**Exercise objective:**
Each line from the one with "Click the settings gear icon" to the final line of the data must be reproduced exactly, and no other line may appear.

+ + + +

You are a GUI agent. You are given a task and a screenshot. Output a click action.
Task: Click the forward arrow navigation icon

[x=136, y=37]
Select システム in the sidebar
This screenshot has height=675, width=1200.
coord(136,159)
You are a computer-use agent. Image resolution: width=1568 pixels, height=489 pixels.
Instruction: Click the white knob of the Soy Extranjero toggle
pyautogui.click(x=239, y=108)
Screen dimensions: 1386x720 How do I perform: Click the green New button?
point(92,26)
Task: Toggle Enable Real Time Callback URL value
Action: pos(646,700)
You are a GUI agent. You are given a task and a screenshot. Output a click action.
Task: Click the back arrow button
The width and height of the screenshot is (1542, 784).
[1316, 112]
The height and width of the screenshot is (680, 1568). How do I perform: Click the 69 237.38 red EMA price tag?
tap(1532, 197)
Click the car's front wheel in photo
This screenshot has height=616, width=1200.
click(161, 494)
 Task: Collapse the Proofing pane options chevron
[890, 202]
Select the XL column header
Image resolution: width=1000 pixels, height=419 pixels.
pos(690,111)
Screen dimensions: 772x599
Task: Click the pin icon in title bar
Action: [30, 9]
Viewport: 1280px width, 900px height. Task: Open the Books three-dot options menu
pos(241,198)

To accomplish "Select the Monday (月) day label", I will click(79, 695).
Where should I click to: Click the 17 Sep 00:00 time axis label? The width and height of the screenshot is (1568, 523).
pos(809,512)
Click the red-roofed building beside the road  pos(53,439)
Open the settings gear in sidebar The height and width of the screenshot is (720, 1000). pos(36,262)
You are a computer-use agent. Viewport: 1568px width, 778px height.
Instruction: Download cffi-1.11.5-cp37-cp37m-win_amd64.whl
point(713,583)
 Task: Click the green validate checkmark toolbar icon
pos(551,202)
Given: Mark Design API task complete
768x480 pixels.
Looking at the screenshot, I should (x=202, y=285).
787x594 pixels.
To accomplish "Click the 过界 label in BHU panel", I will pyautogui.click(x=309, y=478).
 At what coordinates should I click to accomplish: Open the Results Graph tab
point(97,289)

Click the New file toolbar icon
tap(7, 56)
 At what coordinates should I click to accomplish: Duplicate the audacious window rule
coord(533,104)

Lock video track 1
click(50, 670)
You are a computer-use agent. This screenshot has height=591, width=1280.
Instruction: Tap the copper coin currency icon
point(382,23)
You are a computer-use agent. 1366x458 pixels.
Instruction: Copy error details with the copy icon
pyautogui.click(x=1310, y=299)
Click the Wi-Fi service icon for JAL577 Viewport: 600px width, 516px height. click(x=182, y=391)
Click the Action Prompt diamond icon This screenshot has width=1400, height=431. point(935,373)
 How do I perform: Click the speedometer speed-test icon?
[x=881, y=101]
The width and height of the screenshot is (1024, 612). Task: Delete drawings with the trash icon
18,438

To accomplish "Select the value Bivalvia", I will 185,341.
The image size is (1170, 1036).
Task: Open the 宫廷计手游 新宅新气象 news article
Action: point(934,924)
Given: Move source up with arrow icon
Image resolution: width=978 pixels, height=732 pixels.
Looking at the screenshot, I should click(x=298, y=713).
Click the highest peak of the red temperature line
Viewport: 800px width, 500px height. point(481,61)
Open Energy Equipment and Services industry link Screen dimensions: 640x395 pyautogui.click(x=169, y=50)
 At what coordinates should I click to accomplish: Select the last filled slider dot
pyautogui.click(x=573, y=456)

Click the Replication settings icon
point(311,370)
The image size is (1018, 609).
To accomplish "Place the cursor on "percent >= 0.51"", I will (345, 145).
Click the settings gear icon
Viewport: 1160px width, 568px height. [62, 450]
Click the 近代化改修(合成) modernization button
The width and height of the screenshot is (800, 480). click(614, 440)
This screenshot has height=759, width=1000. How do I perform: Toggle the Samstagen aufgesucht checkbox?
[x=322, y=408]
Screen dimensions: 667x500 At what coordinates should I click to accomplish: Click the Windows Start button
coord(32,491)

+ + + +

**Result of this task:**
Click the settings gear icon
Viewport: 1160px width, 568px height. [62, 450]
Click the 近代化改修(合成) modernization button
The width and height of the screenshot is (800, 480). click(614, 440)
This screenshot has height=759, width=1000. How do I perform: Toggle the Samstagen aufgesucht checkbox?
[x=322, y=408]
Screen dimensions: 667x500 At what coordinates should I click to accomplish: Click the Windows Start button
coord(32,491)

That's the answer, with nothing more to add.